▸ YOUR ASSIGNMENT
List each line of the data that holds the string "label", please.

▸ EXERCISE MATERIAL
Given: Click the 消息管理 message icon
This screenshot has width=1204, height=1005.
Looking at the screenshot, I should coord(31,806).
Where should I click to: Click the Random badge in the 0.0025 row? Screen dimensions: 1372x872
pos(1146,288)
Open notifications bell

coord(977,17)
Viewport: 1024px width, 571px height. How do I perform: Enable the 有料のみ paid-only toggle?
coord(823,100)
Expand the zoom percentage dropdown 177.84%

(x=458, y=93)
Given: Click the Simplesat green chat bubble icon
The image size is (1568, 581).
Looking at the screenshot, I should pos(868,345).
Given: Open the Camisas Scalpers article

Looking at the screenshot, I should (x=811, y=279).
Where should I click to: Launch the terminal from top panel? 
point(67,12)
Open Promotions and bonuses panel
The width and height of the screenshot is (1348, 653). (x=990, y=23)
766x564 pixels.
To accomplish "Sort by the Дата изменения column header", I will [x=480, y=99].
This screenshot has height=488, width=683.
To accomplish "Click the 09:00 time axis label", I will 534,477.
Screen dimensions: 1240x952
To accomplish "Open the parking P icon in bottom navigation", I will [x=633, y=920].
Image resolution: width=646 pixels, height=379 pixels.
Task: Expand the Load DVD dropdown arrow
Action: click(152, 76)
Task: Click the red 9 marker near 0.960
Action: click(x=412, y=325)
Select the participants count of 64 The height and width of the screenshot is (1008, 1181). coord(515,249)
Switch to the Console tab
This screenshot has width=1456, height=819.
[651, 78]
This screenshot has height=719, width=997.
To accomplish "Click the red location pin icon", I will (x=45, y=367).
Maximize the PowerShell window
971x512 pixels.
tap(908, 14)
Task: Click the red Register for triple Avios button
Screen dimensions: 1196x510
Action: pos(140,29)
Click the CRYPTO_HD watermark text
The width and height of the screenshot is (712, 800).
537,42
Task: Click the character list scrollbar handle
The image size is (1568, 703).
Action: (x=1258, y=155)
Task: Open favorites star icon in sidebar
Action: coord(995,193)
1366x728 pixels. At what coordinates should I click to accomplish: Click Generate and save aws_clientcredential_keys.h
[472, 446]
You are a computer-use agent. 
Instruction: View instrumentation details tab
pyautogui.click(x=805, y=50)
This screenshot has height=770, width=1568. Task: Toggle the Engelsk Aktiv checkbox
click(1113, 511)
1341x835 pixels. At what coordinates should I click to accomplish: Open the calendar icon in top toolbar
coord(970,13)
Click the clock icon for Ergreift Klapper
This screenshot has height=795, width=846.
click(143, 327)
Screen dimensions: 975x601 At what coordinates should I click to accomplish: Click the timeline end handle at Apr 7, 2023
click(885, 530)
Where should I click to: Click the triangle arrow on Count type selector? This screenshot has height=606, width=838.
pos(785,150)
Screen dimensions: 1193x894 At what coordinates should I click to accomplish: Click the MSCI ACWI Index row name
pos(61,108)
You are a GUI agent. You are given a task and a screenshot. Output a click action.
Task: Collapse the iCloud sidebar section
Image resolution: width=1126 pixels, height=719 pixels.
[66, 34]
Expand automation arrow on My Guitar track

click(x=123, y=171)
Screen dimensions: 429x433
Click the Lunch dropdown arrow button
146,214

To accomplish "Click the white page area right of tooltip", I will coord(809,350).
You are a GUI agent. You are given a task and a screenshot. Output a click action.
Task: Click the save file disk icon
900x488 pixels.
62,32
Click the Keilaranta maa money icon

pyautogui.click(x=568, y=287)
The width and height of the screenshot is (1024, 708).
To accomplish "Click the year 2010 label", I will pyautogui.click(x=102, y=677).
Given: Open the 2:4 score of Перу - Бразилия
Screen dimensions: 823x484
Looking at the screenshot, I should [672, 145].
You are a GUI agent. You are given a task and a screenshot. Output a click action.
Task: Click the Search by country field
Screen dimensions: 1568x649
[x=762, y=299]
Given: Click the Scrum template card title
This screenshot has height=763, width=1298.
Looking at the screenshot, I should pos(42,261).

▸ ANSWER FOR THIS EXERCISE
To accomplish "Click the 09:00 time axis label", I will 534,477.
To accomplish "Click the year 2010 label", I will pyautogui.click(x=102, y=677).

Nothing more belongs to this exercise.